Start of Provided passage

Oh yeah pics are coming in the next day or two.


----------



## yellowmoomba (Sep 23, 2005)

Since you asked.....It looks pretty good.    You've hit almost all your target muscle groups except hamstrings.   I like to do SLDL's  

I have a few ?'s:

How come you are doing a 20 reps set at the end of your workouts??

When do you do abs?

How about cardio?

Are you warming up on treadmill or bike before you start?   I would - only for about 5 - 10 minutes.

*Shoulder day:*
On Shoulder day you are doing 6 front delt exercises...I'd substitute a shrug or side raise for two sets of front delt work.     Your front delts are getting hit during your three sets of incline for your chest workout so you don't need to hammer them again on shoulder day.  I prefer to work the rear delts just as hard as the front.

End of Provided passage
Start of Material supplied

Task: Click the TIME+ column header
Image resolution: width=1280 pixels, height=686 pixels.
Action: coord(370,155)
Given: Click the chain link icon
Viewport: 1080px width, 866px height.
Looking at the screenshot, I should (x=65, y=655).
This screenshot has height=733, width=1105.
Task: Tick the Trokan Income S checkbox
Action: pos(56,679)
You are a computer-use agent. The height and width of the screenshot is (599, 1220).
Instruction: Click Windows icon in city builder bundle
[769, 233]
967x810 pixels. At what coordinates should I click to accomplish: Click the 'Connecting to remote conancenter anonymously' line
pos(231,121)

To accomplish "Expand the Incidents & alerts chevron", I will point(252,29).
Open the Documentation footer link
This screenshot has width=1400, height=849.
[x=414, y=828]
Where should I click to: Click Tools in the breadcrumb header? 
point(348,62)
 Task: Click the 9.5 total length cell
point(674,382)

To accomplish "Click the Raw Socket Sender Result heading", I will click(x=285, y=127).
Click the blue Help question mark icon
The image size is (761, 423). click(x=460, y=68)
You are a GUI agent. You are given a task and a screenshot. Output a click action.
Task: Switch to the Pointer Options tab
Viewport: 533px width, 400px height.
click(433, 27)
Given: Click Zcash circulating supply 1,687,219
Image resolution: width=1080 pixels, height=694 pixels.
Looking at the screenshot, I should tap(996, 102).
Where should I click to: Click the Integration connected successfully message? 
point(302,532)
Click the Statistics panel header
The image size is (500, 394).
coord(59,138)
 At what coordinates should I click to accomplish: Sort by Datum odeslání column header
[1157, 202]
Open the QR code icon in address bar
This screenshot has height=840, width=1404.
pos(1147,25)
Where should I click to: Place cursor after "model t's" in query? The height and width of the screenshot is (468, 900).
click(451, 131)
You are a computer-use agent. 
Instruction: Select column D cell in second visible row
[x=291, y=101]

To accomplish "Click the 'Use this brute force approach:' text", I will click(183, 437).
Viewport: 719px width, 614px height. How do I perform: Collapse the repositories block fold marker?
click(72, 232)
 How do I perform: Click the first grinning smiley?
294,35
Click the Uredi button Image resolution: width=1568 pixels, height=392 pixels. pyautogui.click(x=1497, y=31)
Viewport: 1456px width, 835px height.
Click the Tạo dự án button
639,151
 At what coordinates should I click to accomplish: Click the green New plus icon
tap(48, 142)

End of Material supplied

Complete the following:
A: According to the forum thread, which target muscle group does the workout routine miss?
B: Return the part of the forum thread starting at "## yellowmoomba (Sep" and ending at "How about cardio?", copied word for word.
The items have no connection to the forum thread.

Outputs in order:
A: Hamstrings.

B:
## yellowmoomba (Sep 23, 2005)

Since you asked.....It looks pretty good.    You've hit almost all your target muscle groups except hamstrings.   I like to do SLDL's  

I have a few ?'s:

How come you are doing a 20 reps set at the end of your workouts??

When do you do abs?

How about cardio?